The Red Hat HPC stack has been made available globally and offers its Red Hat Enterprise Linux (RHEL) 5.2 operating system (OS) and an original equipment manufacturer version of Platform Computing’s Open Cluster Stack 5 to provide an open source cluster management toolset. This includes device drivers, a cluster installer, a resource and application monitor, interconnect support and Platform’s job scheduler, Lava.
The Linux vendors had made an earlier version of this HPC stack available late last year in the US only. But, where Red Hat had been unwilling to talk pricing last November, it now says this generally available offering will cost $249 (£140) per server node in a cluster.
Compared to the US pricing of Microsoft’s HPC product of $475 (£257) per node, or even the cost of a basic subscription to Red Hat’s standalone RHEL 5 Server running on two sockets of $349 (£197), the new Red Hat HPC product is aggressively priced.
Like Microsoft, Red Hat claimed its launch would take the pain and cost out of deploying HPC and grid infrastructures for smaller to mid-sized businesses (SMBs) particularly.

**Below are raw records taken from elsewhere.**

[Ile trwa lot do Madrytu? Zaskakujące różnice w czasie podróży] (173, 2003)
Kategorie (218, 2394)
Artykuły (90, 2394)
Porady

In fact, Red Hat claimed “customers of all levels and workloads are offered the benefits of high-performance computing through an easy-to-install, end-to-end solution that can be deployed in under one hour”.
Whether that’s true remains to be seen, but that didn’t stop Scott Crenshaw, vice president of the Platform business unit at Red Hat throwing down the gauntlet to its competitors when he said: “We’re enabling our customers to focus on their business goals and competitive advantage without needing to worry about the challenges of deploying and managing their HPC cluster – we’re taking care of this for them.”